#### EXTRACT PROVIDED ####
# Chicago based company lokking for winter help



## mriddlesr

Commercial plow company searching for qualified snow plow operators, skid steer operators, front end loader operators, and atv operators.

We start plowing at 1 inch and pay top wages. Any interested parties should apply in person at:

Chicago Service Group Inc.
2500 W. 36th St.
Chicago, Il 60632

Application hours are 9am-3pm Mon-Fri


----------



## JaimeG

What's pay?payuppayup


----------



## chitown sparky

do you have any work around rockford area


----------



## the new boss 92

pm me were some of the work is located, i will be interested if there if work close to me!


----------



## JustJeff

Got my own truck and salter, what are you paying?


----------



## mriddlesr

we have work all over the chicago metro area and surrounding suburbs. We are in need of drivers and operators for our equipment as well as sub-contractors, the average pay for subs with plows and salters is $85 per hour


----------



## chitown sparky

I have a 2007 chevy 2500 with a Boss 8'2" ploy v XT with 5y exp.and would be interested if you had some work in the area around poplar grove or rockford area also have a buddy with a jeep wrangler with a boss 7' poly


----------



## mriddlesr

chitown sparky;820932 said:


> I have a 2007 chevy 2500 with a Boss 8'2" ploy v XT with 5y exp.and would be interested if you had some work in the area around poplar grove or rockford area also have a buddy with a jeep wrangler with a boss 7' poly


do you have a salt spreader??


----------



## chitown sparky

we have 1 looking to get another 1 be for the snow hits


----------



## mriddlesr

chitown sparky;821171 said:


> we have 1 looking to get another 1 be for the snow hits


PM Me your info, and I will let you look at my Rockford sites and we will go from there.
#### GIVEN ENTRIES ####
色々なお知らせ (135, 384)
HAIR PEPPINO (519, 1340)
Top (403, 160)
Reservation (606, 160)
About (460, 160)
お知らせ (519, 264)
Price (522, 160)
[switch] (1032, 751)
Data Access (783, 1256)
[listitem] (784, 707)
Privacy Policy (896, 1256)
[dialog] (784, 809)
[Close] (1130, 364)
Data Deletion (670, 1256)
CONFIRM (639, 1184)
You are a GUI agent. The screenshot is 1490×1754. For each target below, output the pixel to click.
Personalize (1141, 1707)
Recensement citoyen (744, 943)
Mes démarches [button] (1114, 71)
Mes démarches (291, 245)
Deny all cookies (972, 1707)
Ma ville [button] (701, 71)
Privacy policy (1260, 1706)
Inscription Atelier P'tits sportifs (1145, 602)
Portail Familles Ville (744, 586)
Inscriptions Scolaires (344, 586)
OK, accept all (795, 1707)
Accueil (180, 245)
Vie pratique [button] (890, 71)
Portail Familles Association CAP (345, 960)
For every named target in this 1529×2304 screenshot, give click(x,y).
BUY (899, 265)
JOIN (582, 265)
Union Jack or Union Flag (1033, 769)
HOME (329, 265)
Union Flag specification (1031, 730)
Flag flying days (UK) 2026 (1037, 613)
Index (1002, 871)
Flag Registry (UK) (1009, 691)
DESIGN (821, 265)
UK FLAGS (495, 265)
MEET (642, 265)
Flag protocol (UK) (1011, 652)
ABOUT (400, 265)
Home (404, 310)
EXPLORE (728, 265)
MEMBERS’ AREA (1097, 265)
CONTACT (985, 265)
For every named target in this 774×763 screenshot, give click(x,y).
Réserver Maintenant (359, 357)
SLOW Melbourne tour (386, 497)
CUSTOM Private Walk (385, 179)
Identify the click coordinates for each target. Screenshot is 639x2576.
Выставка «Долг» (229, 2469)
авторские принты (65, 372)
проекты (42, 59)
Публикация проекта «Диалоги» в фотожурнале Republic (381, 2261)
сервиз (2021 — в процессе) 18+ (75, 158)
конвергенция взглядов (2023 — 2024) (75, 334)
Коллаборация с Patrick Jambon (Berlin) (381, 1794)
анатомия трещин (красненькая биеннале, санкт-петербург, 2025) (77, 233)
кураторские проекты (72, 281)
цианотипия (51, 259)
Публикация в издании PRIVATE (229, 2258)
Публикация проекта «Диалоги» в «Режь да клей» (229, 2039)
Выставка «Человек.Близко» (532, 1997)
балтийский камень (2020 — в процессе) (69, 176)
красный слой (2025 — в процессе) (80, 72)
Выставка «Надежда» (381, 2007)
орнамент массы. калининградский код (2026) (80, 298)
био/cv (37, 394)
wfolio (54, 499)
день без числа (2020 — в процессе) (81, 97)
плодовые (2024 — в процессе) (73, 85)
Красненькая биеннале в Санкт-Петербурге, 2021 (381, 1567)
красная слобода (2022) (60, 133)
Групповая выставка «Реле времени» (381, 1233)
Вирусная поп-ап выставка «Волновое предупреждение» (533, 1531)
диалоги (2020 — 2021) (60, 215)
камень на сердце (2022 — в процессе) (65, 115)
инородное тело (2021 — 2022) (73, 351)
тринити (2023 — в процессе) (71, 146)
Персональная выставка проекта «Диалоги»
####
#### [REQUEST 1]
In the plowing job thread, what is the average pay for subcontractors who have plows and salters?
#### [REQUEST 2]
In the plowing job thread, why does mriddlesr tell chitown sparky to send a private message with contact information?
#### [REQUEST 3]
Restate a section of the plowing job thread word for word, beginning at the words "Commercial plow company" and stopping after "W. 36th St.".
The rows come from a different source than the plowing job thread.

#### [FULL ANSWER 1]
$85 per hour.

#### [FULL ANSWER 2]
Once mriddlesr has the information, chitown sparky can look at mriddlesr's Rockford sites, and they will go from there.

#### [FULL ANSWER 3]
Commercial plow company searching for qualified snow plow operators, skid steer operators, front end loader operators, and atv operators.

We start plowing at 1 inch and pay top wages. Any interested parties should apply in person at:

Chicago Service Group Inc.
2500 W. 36th St.